Физиопроцедуры в виде амплипульс-фореза аминазина или анальгина, фонофореза гидрокортизона, используемые местно дополняют приведенные выше воздействия.
По мере уменьшении интенсивности болей и нарастании объема движений в позвоночнике лечение модифицируется.
1. Уменьшается объем анальгезирующих, миорелаксирующих средств
2. Присоединяются: ЛФК, массаж, мануальная терапия
При отсутствии клинического разрешения обострения вертебрального симптомокомплекса в течение 3-4 недель необходимо уточнение характера патологического вертебралъного процесса. По-видимому, имеется более грубая вертеброгенная патология, чем просто обострение воспаления в структурах ПДС, в такой ситуации необходимо исключать следующие причины:
1. Грубая нестабильность позвоночных сегментов
2. Сохранение диск-радикулярного конфликта в ре зультате массивного грыжевого выпадения либо грыжи латеральной локализации
2. Секвестрирование грыжи диска
3. Развитие фиброзного эпидурита
4. Ирритация симпатических паравертебральных сплетений Диагностика этих состояний требует функциональных рентгенограмм и проведения МРТ позвоночника или эпидурографии с последующей модификацией лечебных мероприятий.

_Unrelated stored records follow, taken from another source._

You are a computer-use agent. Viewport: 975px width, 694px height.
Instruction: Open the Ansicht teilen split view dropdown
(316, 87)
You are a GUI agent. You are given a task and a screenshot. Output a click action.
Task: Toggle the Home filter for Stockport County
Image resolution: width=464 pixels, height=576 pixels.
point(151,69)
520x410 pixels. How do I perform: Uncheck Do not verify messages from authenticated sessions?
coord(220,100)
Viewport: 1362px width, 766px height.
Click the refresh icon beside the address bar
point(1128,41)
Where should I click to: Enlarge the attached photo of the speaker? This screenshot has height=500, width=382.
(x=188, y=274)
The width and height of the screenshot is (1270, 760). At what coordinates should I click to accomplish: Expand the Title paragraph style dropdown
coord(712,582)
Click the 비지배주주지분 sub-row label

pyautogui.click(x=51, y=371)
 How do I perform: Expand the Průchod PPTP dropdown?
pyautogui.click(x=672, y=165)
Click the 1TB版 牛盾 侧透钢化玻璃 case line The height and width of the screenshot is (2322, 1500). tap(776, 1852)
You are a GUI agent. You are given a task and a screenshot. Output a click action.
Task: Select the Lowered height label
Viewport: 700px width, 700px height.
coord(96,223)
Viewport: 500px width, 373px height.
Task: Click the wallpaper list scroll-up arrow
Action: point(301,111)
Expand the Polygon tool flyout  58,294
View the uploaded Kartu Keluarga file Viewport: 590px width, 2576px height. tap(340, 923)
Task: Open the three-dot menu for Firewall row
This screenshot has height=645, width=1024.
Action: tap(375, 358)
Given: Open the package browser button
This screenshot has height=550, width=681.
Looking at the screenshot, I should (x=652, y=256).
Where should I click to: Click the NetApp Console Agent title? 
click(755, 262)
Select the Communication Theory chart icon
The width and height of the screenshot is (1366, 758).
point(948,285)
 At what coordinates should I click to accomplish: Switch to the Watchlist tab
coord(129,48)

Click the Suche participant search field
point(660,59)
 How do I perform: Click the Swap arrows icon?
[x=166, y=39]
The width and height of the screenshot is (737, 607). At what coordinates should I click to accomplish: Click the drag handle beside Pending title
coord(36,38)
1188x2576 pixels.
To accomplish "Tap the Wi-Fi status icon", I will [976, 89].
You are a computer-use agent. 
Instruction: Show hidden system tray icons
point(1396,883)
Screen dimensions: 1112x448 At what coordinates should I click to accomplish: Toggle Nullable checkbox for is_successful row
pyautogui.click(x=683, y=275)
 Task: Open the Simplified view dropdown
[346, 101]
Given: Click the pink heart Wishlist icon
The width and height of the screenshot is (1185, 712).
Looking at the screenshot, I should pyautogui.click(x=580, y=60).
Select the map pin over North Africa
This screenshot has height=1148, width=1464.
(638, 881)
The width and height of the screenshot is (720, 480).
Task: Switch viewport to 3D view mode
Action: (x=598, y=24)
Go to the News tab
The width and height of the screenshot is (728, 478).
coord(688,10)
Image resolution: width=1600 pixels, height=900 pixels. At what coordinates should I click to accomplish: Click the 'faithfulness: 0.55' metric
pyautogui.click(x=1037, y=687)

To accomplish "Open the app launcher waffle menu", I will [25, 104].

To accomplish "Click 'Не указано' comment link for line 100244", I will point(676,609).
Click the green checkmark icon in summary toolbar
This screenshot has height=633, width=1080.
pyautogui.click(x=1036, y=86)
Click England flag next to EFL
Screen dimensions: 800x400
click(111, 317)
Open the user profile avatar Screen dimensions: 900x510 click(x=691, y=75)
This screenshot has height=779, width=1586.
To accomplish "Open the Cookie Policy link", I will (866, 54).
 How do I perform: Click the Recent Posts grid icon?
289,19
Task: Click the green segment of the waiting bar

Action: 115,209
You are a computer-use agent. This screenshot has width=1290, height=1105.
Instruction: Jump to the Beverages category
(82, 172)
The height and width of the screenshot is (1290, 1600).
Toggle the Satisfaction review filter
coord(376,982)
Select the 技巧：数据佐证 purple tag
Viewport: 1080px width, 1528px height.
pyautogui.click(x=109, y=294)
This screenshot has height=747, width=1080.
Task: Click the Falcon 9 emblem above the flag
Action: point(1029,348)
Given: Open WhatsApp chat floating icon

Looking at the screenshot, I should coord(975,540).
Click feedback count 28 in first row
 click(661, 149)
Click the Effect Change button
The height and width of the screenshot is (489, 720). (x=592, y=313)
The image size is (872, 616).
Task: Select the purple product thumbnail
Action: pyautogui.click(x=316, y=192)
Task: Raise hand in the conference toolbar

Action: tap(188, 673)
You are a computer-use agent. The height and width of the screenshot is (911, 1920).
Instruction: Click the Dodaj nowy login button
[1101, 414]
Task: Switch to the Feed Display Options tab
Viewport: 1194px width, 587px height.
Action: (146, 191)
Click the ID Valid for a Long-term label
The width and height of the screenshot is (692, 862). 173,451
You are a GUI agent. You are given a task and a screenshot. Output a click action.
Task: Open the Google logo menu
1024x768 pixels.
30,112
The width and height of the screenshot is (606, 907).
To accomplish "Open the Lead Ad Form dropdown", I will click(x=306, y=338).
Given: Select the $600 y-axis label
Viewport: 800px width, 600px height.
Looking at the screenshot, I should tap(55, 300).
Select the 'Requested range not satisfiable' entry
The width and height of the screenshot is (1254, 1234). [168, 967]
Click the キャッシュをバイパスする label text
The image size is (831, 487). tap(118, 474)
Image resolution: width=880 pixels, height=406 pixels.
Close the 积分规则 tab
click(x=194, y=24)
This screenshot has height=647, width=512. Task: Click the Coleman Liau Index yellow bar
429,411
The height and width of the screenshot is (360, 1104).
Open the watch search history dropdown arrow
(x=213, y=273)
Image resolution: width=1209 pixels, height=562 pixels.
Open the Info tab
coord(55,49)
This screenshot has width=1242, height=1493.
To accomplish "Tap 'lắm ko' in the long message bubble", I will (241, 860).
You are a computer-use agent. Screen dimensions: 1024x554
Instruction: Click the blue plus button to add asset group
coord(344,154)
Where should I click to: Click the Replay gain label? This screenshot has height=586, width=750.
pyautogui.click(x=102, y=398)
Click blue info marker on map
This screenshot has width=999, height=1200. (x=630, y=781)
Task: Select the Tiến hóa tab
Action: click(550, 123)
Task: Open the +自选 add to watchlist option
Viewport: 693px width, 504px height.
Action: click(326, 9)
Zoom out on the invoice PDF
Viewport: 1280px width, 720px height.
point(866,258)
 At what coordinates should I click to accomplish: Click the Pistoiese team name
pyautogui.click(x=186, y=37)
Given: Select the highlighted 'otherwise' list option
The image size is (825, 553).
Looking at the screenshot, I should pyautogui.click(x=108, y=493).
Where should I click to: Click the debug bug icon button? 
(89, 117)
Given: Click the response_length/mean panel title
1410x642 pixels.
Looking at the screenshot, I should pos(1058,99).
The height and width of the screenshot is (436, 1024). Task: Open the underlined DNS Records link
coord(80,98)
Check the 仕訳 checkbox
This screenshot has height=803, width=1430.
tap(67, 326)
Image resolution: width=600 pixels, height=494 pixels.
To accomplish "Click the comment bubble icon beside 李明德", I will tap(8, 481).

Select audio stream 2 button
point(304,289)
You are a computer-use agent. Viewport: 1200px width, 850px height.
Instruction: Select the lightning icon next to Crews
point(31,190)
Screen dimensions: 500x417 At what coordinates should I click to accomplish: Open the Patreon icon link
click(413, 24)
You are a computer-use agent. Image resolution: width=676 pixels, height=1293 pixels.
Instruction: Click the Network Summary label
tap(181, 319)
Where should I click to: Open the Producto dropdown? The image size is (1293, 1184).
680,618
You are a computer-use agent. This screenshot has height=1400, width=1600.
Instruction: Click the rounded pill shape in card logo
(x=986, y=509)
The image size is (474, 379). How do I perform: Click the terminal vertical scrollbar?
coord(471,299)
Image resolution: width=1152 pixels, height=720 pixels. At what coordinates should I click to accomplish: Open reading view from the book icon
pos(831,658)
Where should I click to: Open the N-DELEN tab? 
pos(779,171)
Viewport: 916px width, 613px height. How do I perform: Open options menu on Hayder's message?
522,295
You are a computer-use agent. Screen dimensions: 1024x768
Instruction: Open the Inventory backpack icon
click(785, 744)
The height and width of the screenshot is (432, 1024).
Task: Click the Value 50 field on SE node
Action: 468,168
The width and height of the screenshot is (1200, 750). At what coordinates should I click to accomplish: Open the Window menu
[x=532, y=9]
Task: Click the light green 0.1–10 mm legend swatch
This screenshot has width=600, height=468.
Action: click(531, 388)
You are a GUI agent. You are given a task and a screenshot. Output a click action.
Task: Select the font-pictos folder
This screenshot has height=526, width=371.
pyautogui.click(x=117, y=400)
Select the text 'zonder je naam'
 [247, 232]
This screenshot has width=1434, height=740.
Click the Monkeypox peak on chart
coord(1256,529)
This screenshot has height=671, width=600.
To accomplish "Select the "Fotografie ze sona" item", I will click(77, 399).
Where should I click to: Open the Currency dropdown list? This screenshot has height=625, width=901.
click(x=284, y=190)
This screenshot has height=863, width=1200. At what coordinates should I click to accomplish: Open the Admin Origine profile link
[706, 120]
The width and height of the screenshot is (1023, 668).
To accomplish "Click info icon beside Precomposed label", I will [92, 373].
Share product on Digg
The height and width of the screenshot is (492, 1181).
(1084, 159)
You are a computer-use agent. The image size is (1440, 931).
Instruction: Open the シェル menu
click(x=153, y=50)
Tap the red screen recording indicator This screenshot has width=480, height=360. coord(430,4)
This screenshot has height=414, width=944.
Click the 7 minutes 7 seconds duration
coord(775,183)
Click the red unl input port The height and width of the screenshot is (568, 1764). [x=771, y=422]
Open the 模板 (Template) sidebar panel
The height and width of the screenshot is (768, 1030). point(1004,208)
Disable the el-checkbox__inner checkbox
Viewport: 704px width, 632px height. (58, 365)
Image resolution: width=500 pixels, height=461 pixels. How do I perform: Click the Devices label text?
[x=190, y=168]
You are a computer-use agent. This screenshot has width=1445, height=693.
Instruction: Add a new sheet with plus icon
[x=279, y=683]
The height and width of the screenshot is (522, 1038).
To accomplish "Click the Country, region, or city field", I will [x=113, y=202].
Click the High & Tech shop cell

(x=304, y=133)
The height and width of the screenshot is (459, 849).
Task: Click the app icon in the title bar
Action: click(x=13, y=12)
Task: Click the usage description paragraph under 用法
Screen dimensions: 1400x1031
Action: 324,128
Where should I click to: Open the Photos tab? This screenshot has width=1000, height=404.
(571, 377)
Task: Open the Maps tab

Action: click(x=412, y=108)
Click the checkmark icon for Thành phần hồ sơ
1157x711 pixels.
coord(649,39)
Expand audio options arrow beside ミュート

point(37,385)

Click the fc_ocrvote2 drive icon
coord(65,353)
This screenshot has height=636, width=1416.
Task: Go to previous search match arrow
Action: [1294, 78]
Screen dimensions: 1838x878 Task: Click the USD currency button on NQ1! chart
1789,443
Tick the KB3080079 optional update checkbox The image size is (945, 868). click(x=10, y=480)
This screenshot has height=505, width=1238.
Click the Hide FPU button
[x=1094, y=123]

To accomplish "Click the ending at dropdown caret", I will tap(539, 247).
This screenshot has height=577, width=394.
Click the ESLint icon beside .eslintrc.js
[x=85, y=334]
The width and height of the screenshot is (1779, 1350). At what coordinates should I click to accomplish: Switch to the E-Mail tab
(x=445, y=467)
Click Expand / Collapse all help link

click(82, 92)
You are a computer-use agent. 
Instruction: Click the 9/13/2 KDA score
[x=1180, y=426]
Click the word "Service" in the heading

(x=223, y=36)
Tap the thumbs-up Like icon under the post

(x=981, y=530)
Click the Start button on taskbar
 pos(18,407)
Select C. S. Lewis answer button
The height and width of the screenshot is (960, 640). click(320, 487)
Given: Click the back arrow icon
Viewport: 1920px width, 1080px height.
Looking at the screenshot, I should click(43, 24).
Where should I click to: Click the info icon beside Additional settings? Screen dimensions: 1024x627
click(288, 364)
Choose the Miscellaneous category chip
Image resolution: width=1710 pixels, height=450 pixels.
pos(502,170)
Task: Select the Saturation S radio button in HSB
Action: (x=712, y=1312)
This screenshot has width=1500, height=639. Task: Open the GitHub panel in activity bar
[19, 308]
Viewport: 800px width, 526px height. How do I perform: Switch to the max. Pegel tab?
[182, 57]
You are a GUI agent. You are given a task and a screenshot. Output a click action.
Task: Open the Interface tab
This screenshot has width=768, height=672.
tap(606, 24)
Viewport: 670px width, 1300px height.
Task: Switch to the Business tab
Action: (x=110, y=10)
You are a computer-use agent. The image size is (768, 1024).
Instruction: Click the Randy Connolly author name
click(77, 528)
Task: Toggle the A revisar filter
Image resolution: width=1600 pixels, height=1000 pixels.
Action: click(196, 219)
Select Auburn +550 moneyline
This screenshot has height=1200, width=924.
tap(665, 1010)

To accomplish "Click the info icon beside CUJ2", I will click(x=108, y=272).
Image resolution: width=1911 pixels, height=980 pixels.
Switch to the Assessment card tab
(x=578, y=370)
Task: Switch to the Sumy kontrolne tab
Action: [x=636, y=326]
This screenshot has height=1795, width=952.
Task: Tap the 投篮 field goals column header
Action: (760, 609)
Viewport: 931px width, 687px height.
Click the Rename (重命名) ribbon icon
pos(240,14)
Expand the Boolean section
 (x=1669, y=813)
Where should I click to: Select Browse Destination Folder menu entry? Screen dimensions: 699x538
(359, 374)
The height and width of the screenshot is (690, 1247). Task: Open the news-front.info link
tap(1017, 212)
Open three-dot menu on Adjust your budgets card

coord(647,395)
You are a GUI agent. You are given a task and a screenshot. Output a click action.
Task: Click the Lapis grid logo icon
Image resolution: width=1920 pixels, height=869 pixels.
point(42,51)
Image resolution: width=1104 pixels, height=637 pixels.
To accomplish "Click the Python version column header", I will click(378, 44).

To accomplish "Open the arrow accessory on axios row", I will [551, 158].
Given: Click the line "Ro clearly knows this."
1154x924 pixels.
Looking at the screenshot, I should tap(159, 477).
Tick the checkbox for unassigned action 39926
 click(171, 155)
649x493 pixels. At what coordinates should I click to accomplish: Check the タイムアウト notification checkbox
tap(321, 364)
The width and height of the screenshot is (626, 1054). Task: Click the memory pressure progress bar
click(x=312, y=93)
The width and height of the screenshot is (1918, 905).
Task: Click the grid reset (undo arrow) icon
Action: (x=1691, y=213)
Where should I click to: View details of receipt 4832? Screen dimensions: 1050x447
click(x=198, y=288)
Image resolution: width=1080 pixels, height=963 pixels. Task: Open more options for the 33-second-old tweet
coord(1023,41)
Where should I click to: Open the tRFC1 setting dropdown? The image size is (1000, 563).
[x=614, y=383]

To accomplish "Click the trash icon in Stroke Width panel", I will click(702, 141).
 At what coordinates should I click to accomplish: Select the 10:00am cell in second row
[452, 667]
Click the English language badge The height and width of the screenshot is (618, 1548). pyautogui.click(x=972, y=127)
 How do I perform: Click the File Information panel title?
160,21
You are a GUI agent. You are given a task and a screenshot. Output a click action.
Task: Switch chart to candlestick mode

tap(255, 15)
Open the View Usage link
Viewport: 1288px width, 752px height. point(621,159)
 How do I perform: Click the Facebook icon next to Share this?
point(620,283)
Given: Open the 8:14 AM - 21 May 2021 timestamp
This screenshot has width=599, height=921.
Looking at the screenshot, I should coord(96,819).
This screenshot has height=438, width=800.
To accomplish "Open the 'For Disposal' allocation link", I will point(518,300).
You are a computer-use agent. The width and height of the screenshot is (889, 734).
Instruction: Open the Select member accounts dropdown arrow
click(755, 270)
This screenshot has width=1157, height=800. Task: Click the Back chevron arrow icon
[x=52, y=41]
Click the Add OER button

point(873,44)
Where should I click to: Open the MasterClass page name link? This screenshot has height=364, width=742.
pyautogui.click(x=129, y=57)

1. Нестабильность позвоночного сегмента может быть разрешена такими путями как:
- постоянное ношение корсета
- операция спондклодеза (соединение позвонков металл-или остеосинтезом)
- фиброзирование межпозвонкового диска путем введения в него папаина, аутокрови, аутохряща
- формирование собственного связочно-мышечного «корсета» путем гимнастических упражнений.
2. Массивные грыжевые выпадения, латеральные грыжи и секвестрирование грыжи диска, требуют оперативного удаления грыжевых масс.
3. Фиброзный эпиурит, лечится путем эпидуральных блокад с использованием препаратов лидазы, химотрипсина, лекозима.
4. Ирритация симптических паравертебральных структур купируется проведением блокад симптических паравертебральных узлов и цепочек, как путем разовых инъекций, так и с постановкой микроирригатора.
Лечение экстравертебрального симптокомилекса.
В ситуациях, когда вертебральные проявления сочетаются с экстравертебральными - необходимо определить характер данных расстройоств.
1 .Мышечно-тонический
2.Мышечно-тонический с компрессией подлежащих нервно-сосудистых структур
З.Нейродистрофический
4. Вегето-сосудистый
5.Рефлекторно-болевой (дермо-мио-склеротомный синдром)
Лечение мышечно-тонического симптомокомплекса
В первой стадии, когда мышца локально спазмирована в области спазма местно применяют:
1. Разминание мышцы в зонах напряжения, путем интенсивного раздавливания. (через боль раздавливать спазмированные участки мышцы, что может разрешить спазм и оборвать боли).
2. Тепло на мышцу (самый любимый способ лечения у большинства больных, но это хорошо помогает лишь при просто спазмированных мышцах).
3. Пассивное растяжение мышцы, желательно с предшествующим обезболиванием путем введения новокаина или орошения хлорэтилом. Данный способ является наиболее эффективным физиологическим способом разрешения локального участка миофиброза.
Самым эффективным методом растяжения мышцы является постизометрическая релаксация, основанная на расслаблении мышц после их волевого напряжения без изменения расстояния между точками прикрепления мышцы. Врач осуществляет пассивное движение, приводящее к растяжению спазмированной мышцы до субболевого порога, затем больному предлагают оказывать противодействоать данному усилию, уравновешивая усилие врача. Этот этап длится 6-8 секунд, во время которых больной задерживает дыхание на вдохе. Затем больной плавно прекращает сопротивление, одновременно плавно делая выдох, а врач продолжает давление и вновь растягивает мышцу до следующего субболевого порога, этот этап продолжается в течение 7-10 секунд. Такой цикл повторяют 6-8 раз.